▶ **CHALLENGE**
Copy the material below line for line, with no changes.

▶ **PROVIDED INFORMATION**
....
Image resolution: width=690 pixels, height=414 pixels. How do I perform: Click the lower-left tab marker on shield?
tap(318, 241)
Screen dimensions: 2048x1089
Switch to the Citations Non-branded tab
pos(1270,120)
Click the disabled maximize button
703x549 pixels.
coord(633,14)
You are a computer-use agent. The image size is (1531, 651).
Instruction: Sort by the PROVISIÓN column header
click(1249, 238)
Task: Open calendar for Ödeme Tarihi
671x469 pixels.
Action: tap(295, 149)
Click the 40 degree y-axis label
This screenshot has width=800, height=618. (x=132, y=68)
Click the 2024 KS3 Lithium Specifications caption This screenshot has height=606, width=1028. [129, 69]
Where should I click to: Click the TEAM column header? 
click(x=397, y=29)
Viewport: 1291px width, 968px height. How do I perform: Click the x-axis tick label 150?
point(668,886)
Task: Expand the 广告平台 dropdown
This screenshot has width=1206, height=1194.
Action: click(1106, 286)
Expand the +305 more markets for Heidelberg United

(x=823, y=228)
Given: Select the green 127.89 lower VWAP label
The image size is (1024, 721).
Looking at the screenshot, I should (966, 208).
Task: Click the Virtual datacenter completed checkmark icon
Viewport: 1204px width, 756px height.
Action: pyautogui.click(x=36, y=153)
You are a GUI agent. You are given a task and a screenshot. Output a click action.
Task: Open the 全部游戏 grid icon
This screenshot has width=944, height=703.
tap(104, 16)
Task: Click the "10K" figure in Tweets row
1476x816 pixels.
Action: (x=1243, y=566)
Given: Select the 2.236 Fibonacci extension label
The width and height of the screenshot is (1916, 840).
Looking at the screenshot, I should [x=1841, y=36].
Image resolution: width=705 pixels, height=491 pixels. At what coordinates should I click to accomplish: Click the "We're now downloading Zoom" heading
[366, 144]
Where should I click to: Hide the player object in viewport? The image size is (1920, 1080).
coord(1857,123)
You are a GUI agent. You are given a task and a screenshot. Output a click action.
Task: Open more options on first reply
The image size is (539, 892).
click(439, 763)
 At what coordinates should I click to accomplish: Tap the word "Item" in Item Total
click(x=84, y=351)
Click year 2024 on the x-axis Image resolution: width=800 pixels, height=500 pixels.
....
▶ **SOLUTION TO THIS EXERCISE**
Image resolution: width=690 pixels, height=414 pixels. How do I perform: Click the lower-left tab marker on shield?
tap(318, 241)
Screen dimensions: 2048x1089
Switch to the Citations Non-branded tab
pos(1270,120)
Click the disabled maximize button
703x549 pixels.
coord(633,14)
You are a computer-use agent. The image size is (1531, 651).
Instruction: Sort by the PROVISIÓN column header
click(1249, 238)
Task: Open calendar for Ödeme Tarihi
671x469 pixels.
Action: tap(295, 149)
Click the 40 degree y-axis label
This screenshot has width=800, height=618. (x=132, y=68)
Click the 2024 KS3 Lithium Specifications caption This screenshot has height=606, width=1028. [129, 69]
Where should I click to: Click the TEAM column header? 
click(x=397, y=29)
Viewport: 1291px width, 968px height. How do I perform: Click the x-axis tick label 150?
point(668,886)
Task: Expand the 广告平台 dropdown
This screenshot has width=1206, height=1194.
Action: click(1106, 286)
Expand the +305 more markets for Heidelberg United

(x=823, y=228)
Given: Select the green 127.89 lower VWAP label
The image size is (1024, 721).
Looking at the screenshot, I should (966, 208).
Task: Click the Virtual datacenter completed checkmark icon
Viewport: 1204px width, 756px height.
Action: pyautogui.click(x=36, y=153)
You are a GUI agent. You are given a task and a screenshot. Output a click action.
Task: Open the 全部游戏 grid icon
This screenshot has width=944, height=703.
tap(104, 16)
Task: Click the "10K" figure in Tweets row
1476x816 pixels.
Action: (x=1243, y=566)
Given: Select the 2.236 Fibonacci extension label
The width and height of the screenshot is (1916, 840).
Looking at the screenshot, I should [x=1841, y=36].
Image resolution: width=705 pixels, height=491 pixels. At what coordinates should I click to accomplish: Click the "We're now downloading Zoom" heading
[366, 144]
Where should I click to: Hide the player object in viewport? The image size is (1920, 1080).
coord(1857,123)
You are a GUI agent. You are given a task and a screenshot. Output a click action.
Task: Open more options on first reply
The image size is (539, 892).
click(439, 763)
 At what coordinates should I click to accomplish: Tap the word "Item" in Item Total
click(x=84, y=351)
Click year 2024 on the x-axis Image resolution: width=800 pixels, height=500 pixels.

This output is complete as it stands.